BEGIN Passage to read

Website liable for Google-generated page summary
Jeremy
Bonkers #
Posted Tuesday 2nd June 2009 06:33 GMT
Certainly their appeal should centre on the fact that they've taken the 'offending' page down and yet Google still shows the 'offending' description. Google's cache of the page has an abrupt "Article not available" message and yet the snippet shown still has the previous text.
Interestingly, the live page is quite different to what you see if you try and run it through Google Translate. It seems that Google's IP addresses are no longer welcome. I wonder why...
Bonkers attitudes from all sides, methinks.
Les
Proves my theory... #
Posted Tuesday 2nd June 2009 08:52 GMT
That the entire legal profession is populated by bat-guano-sanity-challenged twits....
Luis Ogando
Idiocy #
Posted Tuesday 2nd June 2009 08:52 GMT

I remember, way back when the Internet was accessed through modems and only available in sepia-tone, the de-facto response to anyone who claimed 'they read it on the Internet' was, 'you shouldn't believe everything you read on the Internet!'
Seems now we are expected to believe content that's not even generated by humans.....

END Passage to read
BEGIN Data extract

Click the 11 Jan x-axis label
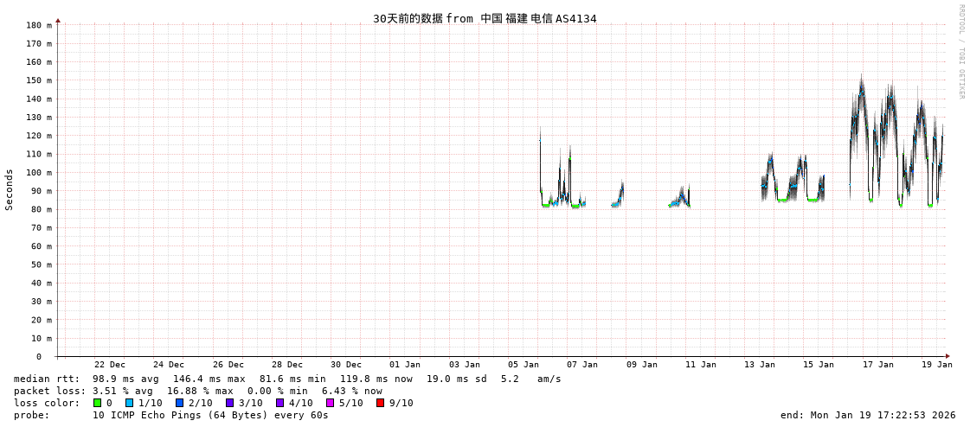700,365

END Data extract

**Goal A**:
Answer these questions from the comment thread:
(i) What message appears on Google's cache of the page?
(ii) At what time was the comment titled "Proves my theory..." posted?
(iii) In the days of modems, what was the de-facto response to anyone who claimed they read it on the Internet?
**Goal B**: Quote the comment thread, starting with "Website liable for" and going on through "the previous text.".
Nothing in the listing is needed here.

**Complete answer A**:
(i) "Article not available"
(ii) 08:52 GMT, Tuesday 2nd June 2009
(iii) "you shouldn't believe everything you read on the Internet!"

**Complete answer B**:
Website liable for Google-generated page summary
Jeremy
Bonkers #
Posted Tuesday 2nd June 2009 06:33 GMT
Certainly their appeal should centre on the fact that they've taken the 'offending' page down and yet Google still shows the 'offending' description. Google's cache of the page has an abrupt "Article not available" message and yet the snippet shown still has the previous text.